On a split-leg table, the surgical assistant should stand on the lateral side of the leg and the surgeon medially in between the patient’s legs. There is no difference in setup between left and right dissections. Monitors are placed at the shoulders on either side of the patient. Bilateral procedures can be done simultaneously by two teams [7].

Trocar Placement

The first incision is made 3 cm inferio r to the apex of the femoral triangle. A 12-mm incision is made through skin, Camper’s fascia, and, importantly, above Scarpa’s fascia. In many patients, the classic teaching of a 5-mm thickness is unreliable and, instead, the presence of a white layer is the identifying landmark for Scarpa’s fascia. At this point, a finger is used to develop the potential space ideally above Scarpa’s fascia in the plane traditionally utilized to develop flaps in an open procedure. This is carried out to the extent of at least 5 cm on either side of the initial skin incision. The initial finger dissection is a critical maneuver as it allowed one to rapidly and safely establish a working space with minimal blood loss. It is important to note that, with experience, the avascular plane is easily located and palpably different, reassuring the surgeon that he or she is in the appropriate space.

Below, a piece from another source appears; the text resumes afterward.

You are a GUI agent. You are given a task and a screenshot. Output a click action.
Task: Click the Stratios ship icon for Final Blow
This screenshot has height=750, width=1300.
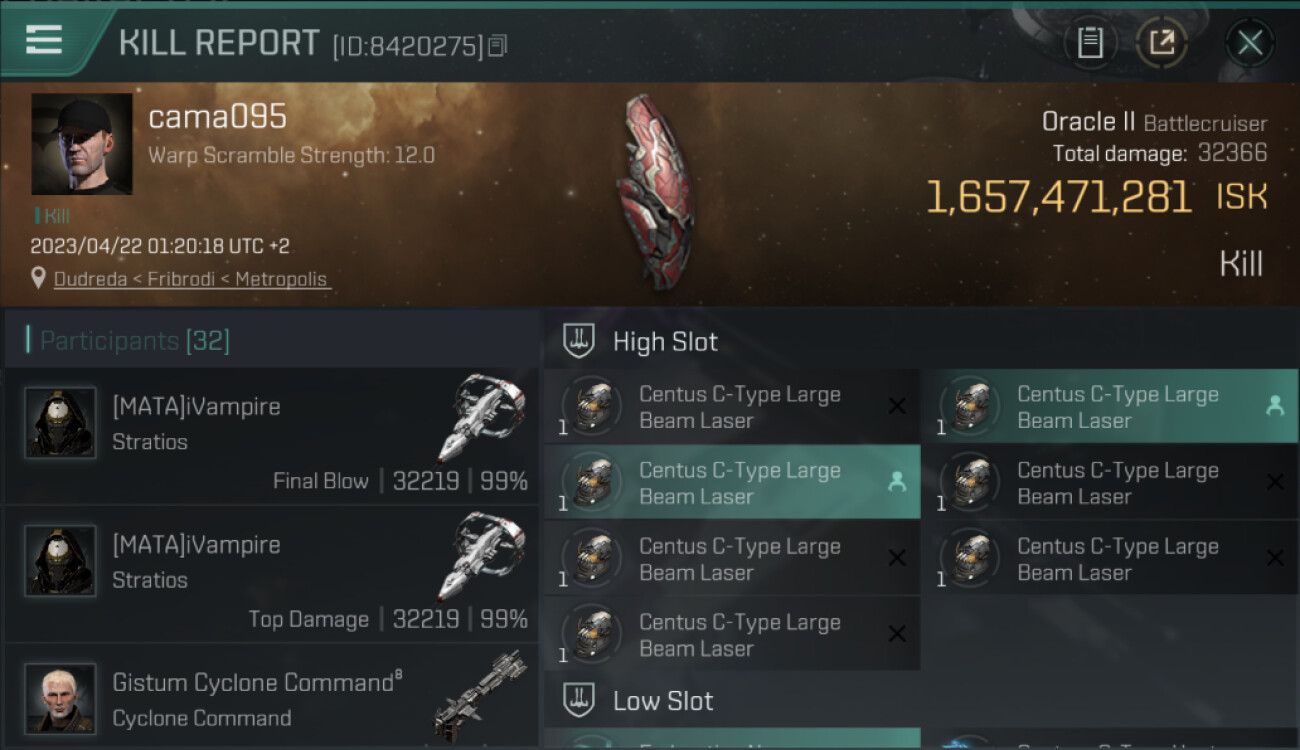[480, 416]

Once complete, the 12-mm Origin balloon port trocar (Origin Medsystems Inc, Menlo Park, CA, USA) is inserted and patient pressure is set at 25 mmHg for 10 min. The high pressure aids in rapidly establishing a working space. A zero-degree 10-mm laparoscope is then inserted. Next, two 10-mm Ethicon Endopath Bladeless trocars are placed, separated about a hands’ breadth from the visualizing port (Fig. 6.3).


Fig. 6.3
(a) Port placement and undermining to create anterior working space. (b) Correct level for development of anterior plane of dissection

Insuring dissection in the correct plane is the single most crucial aspect of the procedure. In addition to the digital manipulation described above, endoscopic visual cues such as the anterior clear glistening layer of Scarpa’s fascia being part of the dissection aids in the identification of the correct plane of dissection. If one is too thin on the dermis, the delicate tracery of blood vessels easily appreciated through the illumination of the scope, will vanish, and potentially result in skin necrosis. Dissection is initiated using the harmonic scalpel (Ethicon Endosurgery, Cincinnati, OH, USA) or Ligasure Device (Medtronic, Minneapolis, MN, USA). The assistant operates the camera.

Anterior Working Space

Initially, every effort is made to completely develop the anterior working space to the inguinal ligament. The inguinal ligament is usually identified at the end of this dissection as being a transverse structure with white fibers. An Endo-Kittner (Ethicon Endosurgery, Cincinnati, OH, USA) is helpful in verifying identification of the extent of dissection by gently palpating against the firm inguinal ligament.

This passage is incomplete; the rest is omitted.